Work to be completed:
No pictures, please. Copy exactly the lines from the one with "Where should I" through the final line below.

-- Records supplied follows --

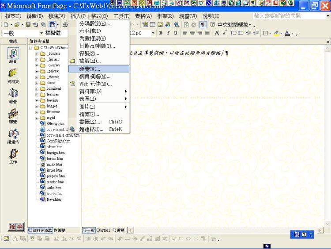Expand the _themes folder node
The height and width of the screenshot is (249, 331).
pyautogui.click(x=37, y=77)
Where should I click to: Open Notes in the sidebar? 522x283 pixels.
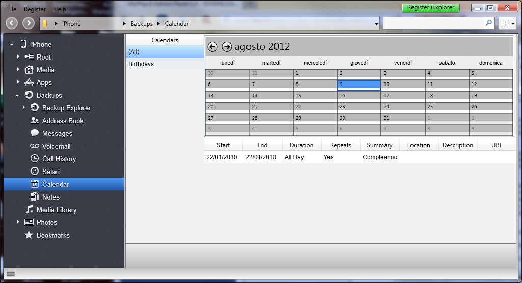click(x=50, y=197)
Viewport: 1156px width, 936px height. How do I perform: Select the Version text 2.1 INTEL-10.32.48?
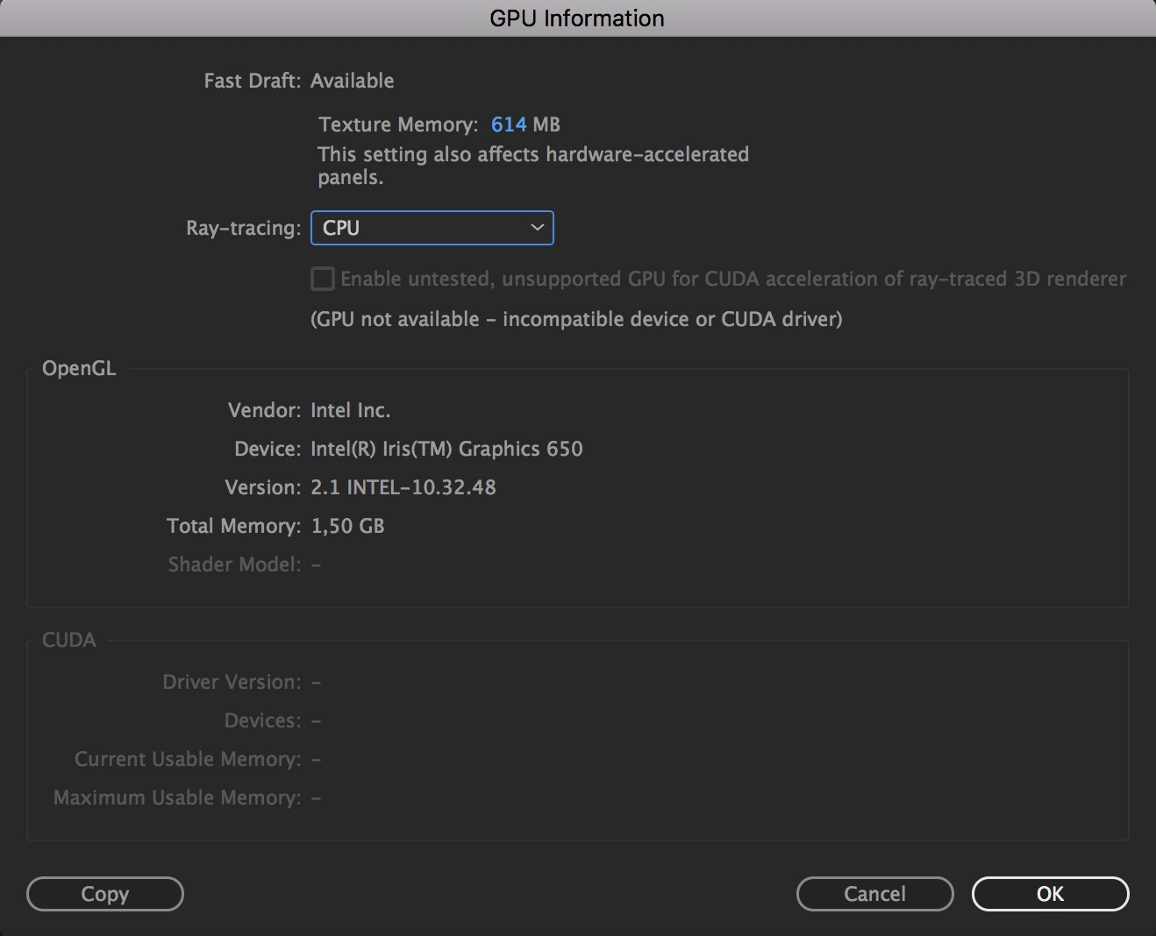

-- Records supplied concluded --

Result below:
Where should I click to: Open Notes in the sidebar? 522x283 pixels.
click(x=50, y=197)
Viewport: 1156px width, 936px height. How do I perform: Select the Version text 2.1 INTEL-10.32.48?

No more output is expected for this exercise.